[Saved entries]
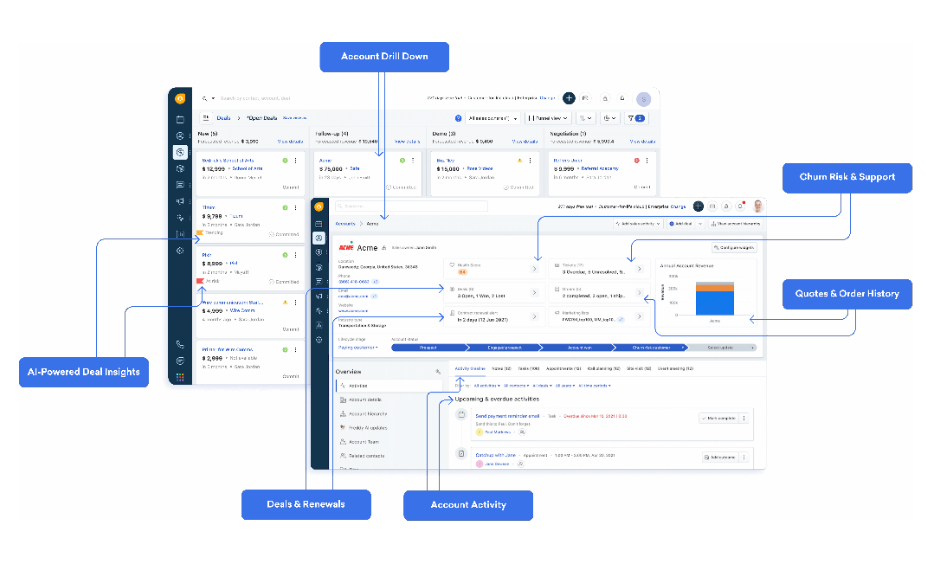Screen dimensions: 926x567
Task: Click the Accounts breadcrumb link
Action: click(x=345, y=224)
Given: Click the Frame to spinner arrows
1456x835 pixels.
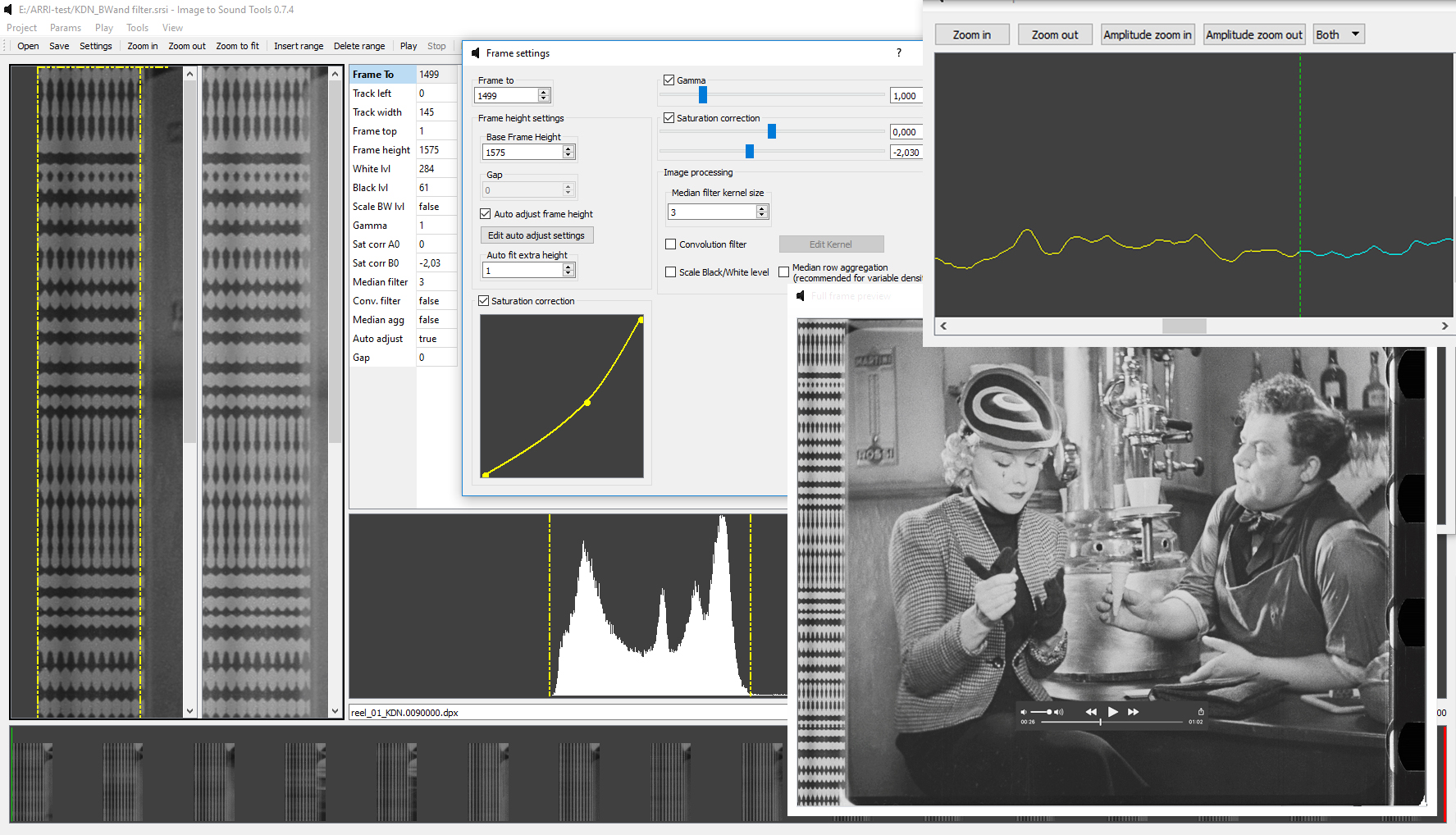Looking at the screenshot, I should [543, 96].
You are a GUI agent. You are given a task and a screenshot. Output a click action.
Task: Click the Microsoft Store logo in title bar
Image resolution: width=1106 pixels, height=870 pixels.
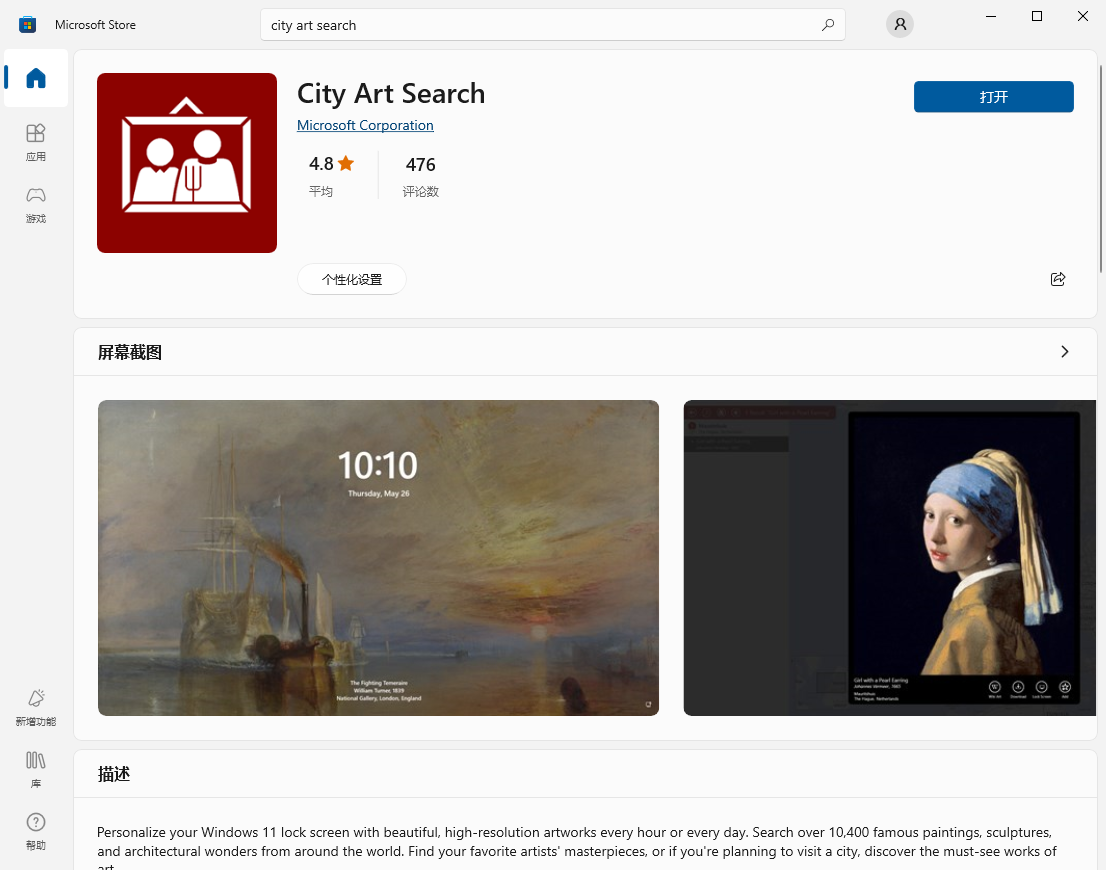(28, 25)
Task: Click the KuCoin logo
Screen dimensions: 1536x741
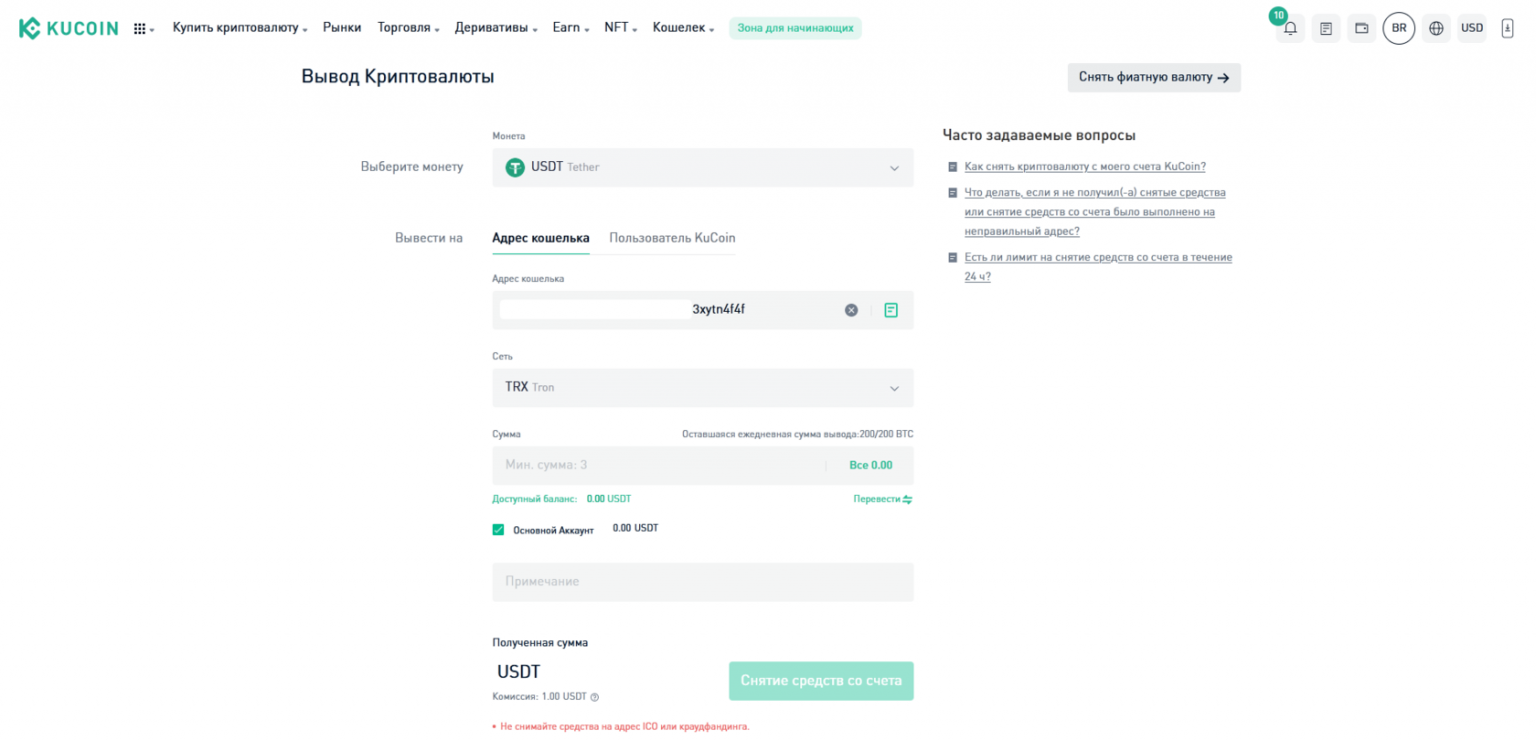Action: pyautogui.click(x=68, y=28)
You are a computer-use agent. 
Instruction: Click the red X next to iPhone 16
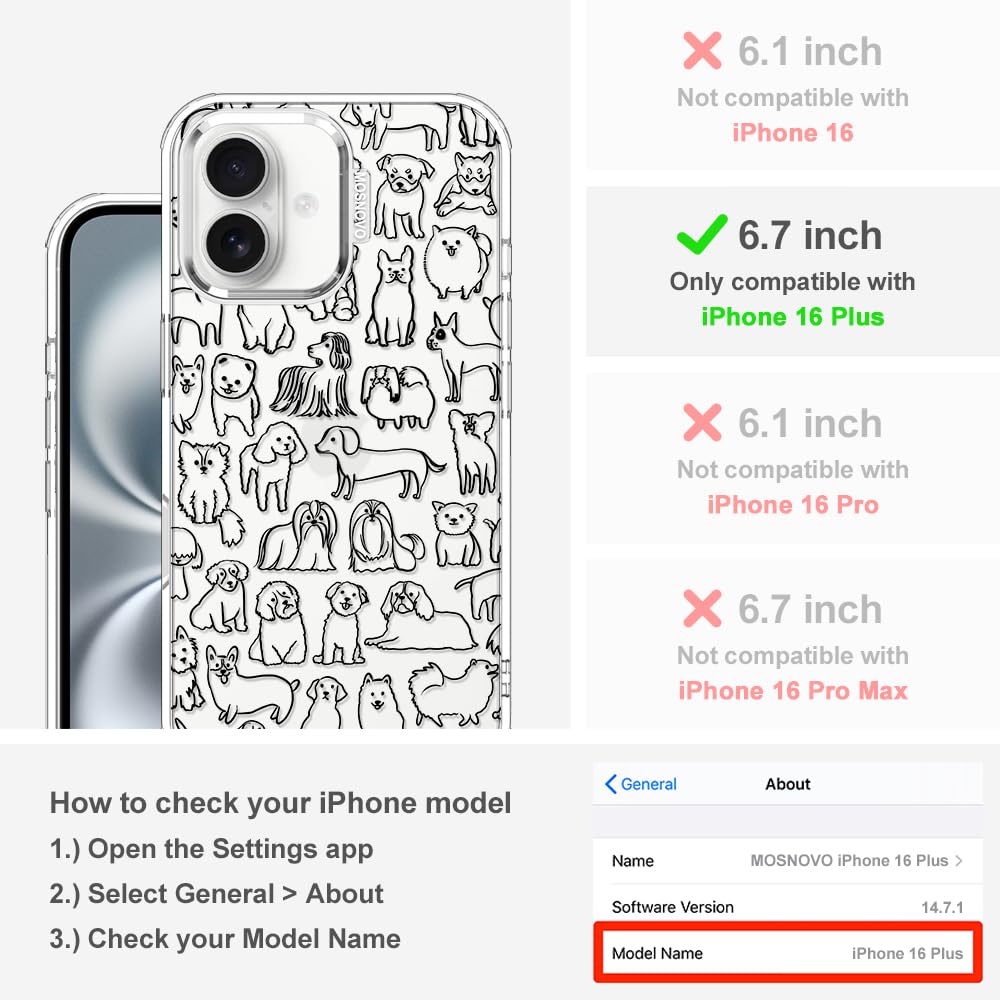[702, 50]
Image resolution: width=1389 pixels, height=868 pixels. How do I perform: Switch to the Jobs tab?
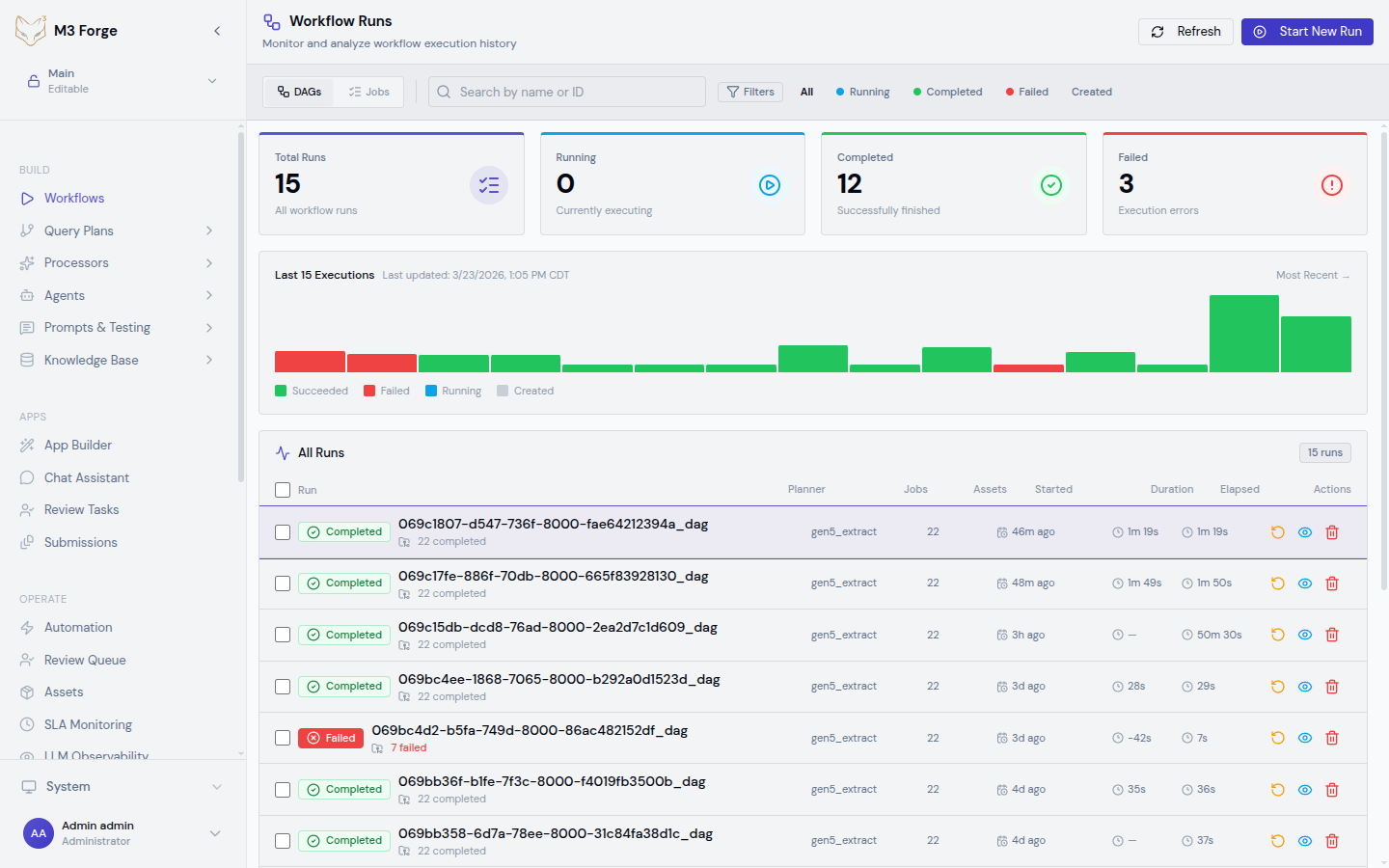(x=368, y=92)
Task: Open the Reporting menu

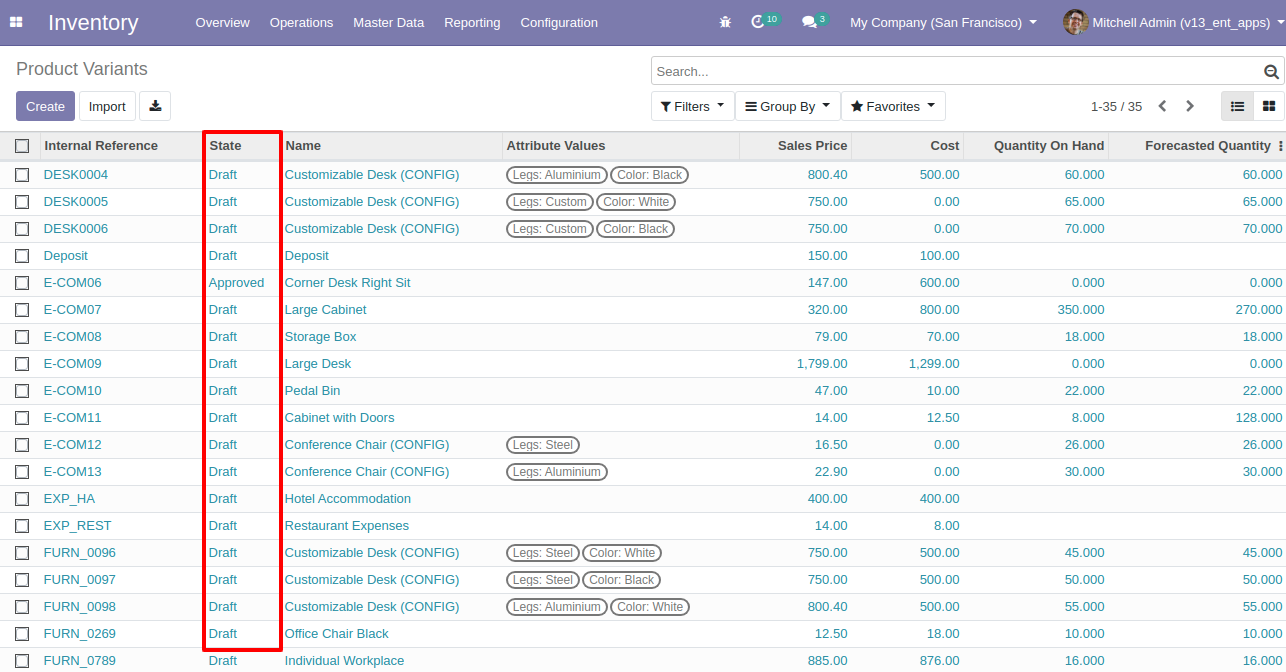Action: [472, 22]
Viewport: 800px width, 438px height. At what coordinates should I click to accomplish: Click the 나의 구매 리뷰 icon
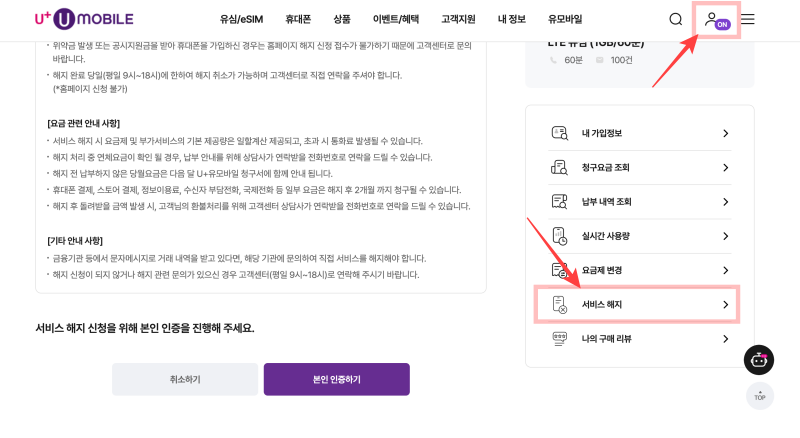click(559, 338)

_WHAT YOU NEED TO DO_:
I need the lines from the one containing "Task: Open the Reporting menu" through the end of the records retyped exactly, with the pictures left out.

_EXERCISE OUTPUT_:
Task: Open the Reporting menu

Action: [472, 22]
Viewport: 800px width, 438px height. At what coordinates should I click to accomplish: Click the 나의 구매 리뷰 icon
click(559, 338)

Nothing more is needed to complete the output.